Lesetext:
= = = = =
LeitartikelLabour in der Krise

Reeves' Schrecken ohne Ende

Rachel Reeves weinte im Unterhaus nicht ohne Grund: Labour ist erst seit einem Jahr an der Regierung. Bis zur nächsten Wahl drohen irreparable Schäden.

Reeves' Schrecken ohne Ende

Labour in der Krise

Schrecken ohne Ende

von Andreas Hippin

Labour ist erst seit einem Jahr an der Regierung. Bis zur nächsten Wahl drohen dem Land irreversible Schäden.

Wer nach den Tränen der britischen Schatzkanzlerin Rachel Reeves im Unterhaus auf ein Ende mit Schrecken gehofft hatte, wurde enttäuscht. Sie trat nicht zurück, obwohl sich keine Mehrheit für die von ihr geplanten sozialen Kürzungen fand. Auch dass sich Premierminister Keir Starmer zunächst nicht voll und ganz hinter sie stellen wollte, perlte an ihr ab. Am Tag darauf trat sie ihm mit einem strahlenden Lächeln entgegen.
= = = = =
Vorgegebene Liste:
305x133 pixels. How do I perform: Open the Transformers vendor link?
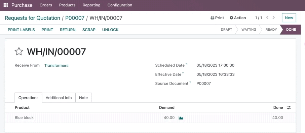pyautogui.click(x=56, y=66)
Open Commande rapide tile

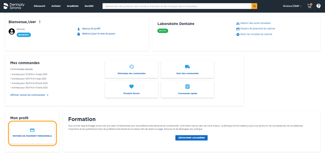click(187, 89)
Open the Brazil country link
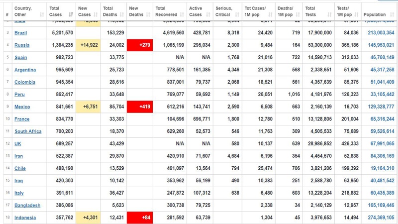Viewport: 398px width, 224px height. (x=21, y=33)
= = = = =
Arbeitsanweisungen:
[a] Wie lautet der Satz „Sie trat nicht zurück, obwohl sich keine Mehrheit für die von ihr geplanten sozialen Kürzungen fand.“ aus dem Leitartikel über Labour auf Englisch?
[b] Setze den Leitartikel über die Krise bei Labour nach seinem letzten Satz fort.
Die Liste spielt hierfür keine Rolle.

Ergebnisse:
[a] She did not resign, even though no majority could be found for the social cuts she had planned.

[b]
Selten stellte ein Politiker einen neuen Plan für das marode öffentliche Gesundheitssystem NHS mit so viel demonstrativ guter Laune vor wie der britische Olaf Scholz an diesem Tag. Starmer hatte Reeves als Überraschungsgast einbestellt, um so etwas Normalität zu simulieren. Doch ist die Lage alles andere als normal. Die fiskalischen Regeln, an denen sich Reeves messen lassen wollte, wird sie nicht einhalten können. Denn die Parteilinke wird jeden Versuch vereiteln, den während der Pandemie immer weiter aufgeblähten Wohlfahrtsapparat zu stutzen.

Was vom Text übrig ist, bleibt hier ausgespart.